DPRD as a defence mechanism.
If depersonalisation-derealisation began as a defence to intolerable negative experiences, it stays beyond its necessity as DPRD. In perpetually distancing emotion and awareness, it constantly obscures its own obsolescence.
DPRD is stuck, perhaps still ostensibly protecting, despite all the damage to life that it itself causes and that any threats were long gone years ago. It precludes experiencing that all is safe now and that there are good ways to feel about the world.

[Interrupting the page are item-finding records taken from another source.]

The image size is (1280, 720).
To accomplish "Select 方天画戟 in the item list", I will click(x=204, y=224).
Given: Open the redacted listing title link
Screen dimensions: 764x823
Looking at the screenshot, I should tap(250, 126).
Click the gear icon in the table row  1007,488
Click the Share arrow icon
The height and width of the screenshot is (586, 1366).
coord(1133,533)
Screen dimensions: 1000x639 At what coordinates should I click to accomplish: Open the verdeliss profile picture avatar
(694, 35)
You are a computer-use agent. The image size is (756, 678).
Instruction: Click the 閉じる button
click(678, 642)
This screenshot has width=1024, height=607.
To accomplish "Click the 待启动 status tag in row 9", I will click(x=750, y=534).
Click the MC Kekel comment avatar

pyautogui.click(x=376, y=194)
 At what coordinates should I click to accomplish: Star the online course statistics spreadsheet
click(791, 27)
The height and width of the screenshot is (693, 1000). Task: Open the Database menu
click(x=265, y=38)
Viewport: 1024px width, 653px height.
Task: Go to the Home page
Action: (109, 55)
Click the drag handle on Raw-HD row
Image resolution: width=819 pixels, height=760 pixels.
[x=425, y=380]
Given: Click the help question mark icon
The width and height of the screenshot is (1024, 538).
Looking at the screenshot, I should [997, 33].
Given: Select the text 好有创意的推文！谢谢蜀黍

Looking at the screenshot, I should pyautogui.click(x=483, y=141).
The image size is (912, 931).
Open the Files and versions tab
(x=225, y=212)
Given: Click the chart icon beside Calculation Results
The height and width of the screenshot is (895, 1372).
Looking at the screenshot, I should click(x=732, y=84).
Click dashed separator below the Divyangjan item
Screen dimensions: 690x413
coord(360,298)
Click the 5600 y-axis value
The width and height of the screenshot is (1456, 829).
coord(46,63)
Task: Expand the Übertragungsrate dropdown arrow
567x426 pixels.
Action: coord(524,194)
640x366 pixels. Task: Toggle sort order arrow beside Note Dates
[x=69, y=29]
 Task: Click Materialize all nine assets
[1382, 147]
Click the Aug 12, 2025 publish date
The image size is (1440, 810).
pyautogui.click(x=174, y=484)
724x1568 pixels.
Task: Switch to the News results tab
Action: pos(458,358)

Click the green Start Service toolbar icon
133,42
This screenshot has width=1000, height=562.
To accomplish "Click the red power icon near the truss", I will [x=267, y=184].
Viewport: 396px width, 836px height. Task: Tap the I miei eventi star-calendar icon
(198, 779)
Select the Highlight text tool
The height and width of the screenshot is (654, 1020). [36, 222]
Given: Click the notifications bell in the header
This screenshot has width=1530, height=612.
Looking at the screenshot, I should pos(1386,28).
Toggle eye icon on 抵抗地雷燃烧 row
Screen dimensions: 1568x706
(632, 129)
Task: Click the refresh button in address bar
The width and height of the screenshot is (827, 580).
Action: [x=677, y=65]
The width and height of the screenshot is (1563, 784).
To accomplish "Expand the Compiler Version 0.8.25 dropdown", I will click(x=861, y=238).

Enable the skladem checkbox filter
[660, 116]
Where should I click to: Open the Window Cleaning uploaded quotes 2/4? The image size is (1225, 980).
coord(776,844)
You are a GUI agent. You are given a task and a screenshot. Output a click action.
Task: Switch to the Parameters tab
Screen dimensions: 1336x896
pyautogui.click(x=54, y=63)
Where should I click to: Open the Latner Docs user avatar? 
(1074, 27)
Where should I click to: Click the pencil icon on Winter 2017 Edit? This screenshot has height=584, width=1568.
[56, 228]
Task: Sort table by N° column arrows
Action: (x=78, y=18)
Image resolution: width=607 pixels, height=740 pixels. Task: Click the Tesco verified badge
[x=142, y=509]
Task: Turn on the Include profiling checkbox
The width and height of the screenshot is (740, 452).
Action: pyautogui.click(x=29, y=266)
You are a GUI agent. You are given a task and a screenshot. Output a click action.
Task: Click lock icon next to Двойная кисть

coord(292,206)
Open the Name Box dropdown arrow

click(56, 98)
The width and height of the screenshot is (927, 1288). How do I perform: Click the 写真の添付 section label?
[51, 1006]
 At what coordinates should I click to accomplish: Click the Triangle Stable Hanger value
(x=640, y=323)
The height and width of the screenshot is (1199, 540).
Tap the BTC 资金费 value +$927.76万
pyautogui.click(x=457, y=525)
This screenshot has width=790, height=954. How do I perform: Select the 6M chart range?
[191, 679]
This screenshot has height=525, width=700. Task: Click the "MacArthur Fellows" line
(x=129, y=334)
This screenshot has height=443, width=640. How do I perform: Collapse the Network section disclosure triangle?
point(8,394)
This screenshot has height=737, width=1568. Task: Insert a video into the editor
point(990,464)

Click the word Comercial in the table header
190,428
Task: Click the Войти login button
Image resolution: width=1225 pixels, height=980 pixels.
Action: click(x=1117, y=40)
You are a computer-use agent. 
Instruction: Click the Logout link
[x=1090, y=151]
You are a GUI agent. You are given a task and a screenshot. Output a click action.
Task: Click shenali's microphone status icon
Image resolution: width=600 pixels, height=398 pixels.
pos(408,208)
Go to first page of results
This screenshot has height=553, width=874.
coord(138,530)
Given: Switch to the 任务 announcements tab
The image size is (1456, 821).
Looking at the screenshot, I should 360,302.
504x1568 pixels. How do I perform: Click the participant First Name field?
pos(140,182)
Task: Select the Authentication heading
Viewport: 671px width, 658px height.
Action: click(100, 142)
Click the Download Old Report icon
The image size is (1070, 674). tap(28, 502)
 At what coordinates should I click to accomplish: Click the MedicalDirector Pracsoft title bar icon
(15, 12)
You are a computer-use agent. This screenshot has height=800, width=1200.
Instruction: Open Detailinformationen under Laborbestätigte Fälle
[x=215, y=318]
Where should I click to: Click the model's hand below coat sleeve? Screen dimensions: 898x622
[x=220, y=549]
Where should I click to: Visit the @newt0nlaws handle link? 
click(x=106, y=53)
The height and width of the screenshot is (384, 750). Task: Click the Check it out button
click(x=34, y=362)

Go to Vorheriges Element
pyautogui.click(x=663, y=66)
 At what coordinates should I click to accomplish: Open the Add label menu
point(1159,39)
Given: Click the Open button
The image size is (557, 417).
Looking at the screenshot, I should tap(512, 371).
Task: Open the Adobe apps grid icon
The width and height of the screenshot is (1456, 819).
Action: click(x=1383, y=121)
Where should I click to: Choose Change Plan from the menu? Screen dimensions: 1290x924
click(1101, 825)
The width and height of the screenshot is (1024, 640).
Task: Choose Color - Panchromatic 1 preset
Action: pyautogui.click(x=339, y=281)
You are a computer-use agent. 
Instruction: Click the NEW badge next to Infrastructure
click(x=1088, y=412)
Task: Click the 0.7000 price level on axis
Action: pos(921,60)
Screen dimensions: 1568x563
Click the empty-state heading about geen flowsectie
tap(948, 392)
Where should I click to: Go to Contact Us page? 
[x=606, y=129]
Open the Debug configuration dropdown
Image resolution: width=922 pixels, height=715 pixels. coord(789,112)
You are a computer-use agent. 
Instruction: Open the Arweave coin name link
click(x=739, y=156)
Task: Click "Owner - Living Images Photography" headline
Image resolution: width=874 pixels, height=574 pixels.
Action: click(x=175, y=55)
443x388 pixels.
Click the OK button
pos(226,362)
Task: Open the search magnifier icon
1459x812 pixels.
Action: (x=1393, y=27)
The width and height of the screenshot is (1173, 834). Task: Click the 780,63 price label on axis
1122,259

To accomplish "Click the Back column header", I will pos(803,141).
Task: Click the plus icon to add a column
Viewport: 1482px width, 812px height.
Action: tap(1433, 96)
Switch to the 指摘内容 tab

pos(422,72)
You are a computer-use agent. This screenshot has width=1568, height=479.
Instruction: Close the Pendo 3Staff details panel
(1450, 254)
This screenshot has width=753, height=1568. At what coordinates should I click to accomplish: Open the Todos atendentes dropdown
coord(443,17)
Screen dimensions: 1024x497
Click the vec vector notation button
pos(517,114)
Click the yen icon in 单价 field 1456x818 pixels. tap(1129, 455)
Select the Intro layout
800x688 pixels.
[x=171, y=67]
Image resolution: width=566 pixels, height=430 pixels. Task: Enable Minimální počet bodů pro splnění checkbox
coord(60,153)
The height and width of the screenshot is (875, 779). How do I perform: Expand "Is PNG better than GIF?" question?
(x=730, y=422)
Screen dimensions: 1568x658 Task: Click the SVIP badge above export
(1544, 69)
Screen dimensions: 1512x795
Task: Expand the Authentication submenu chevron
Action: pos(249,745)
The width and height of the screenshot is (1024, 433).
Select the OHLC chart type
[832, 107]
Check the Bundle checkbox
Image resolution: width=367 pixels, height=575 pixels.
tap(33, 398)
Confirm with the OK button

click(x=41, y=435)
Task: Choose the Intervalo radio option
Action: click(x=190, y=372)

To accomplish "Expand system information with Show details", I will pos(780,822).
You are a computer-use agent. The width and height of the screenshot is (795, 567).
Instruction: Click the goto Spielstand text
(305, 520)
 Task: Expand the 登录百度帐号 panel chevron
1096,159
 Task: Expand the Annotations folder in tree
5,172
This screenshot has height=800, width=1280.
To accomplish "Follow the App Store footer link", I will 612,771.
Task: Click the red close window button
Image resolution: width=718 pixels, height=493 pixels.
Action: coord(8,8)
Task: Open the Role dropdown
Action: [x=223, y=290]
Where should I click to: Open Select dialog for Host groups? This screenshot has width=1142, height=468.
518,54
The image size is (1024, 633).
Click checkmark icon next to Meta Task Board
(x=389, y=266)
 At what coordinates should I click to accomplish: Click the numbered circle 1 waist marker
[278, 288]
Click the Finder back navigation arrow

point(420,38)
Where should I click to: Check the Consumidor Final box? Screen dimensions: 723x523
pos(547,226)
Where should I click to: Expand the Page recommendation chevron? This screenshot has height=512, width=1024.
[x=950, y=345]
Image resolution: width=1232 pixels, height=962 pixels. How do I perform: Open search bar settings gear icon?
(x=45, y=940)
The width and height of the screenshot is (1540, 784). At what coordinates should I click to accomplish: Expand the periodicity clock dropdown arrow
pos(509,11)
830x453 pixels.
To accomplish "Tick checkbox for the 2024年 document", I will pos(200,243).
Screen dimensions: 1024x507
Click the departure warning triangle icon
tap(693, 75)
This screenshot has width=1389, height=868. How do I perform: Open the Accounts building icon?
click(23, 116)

Knowing such dynamics is certainly a help, though my DPRD did not dissipate. Another paradox of the ‘defence mechanism’ purpose is that it leaves me more vulnerable, practically. Although DPRD creates a ‘protective’ barrier to the world by rejecting it and my presence, in some ways it is also less of a boundary: the subdued and indistinct sense of ‘self-in-world’ means I am less secure and have more need for defence. Also, there is more need for vigilance when it is a struggle to sense the world around me at all. Of course, all that can drive more apparent need for DPRD but I am watchful of such perpetuation.
Another vicious circle is if DPRD symptoms themselves are seen as threatening and are then another reason for depersonalising. I do not react to my DPRD like this, to me it is a horrible block and not scary, but it is understandable that it can be frightening (especially at first).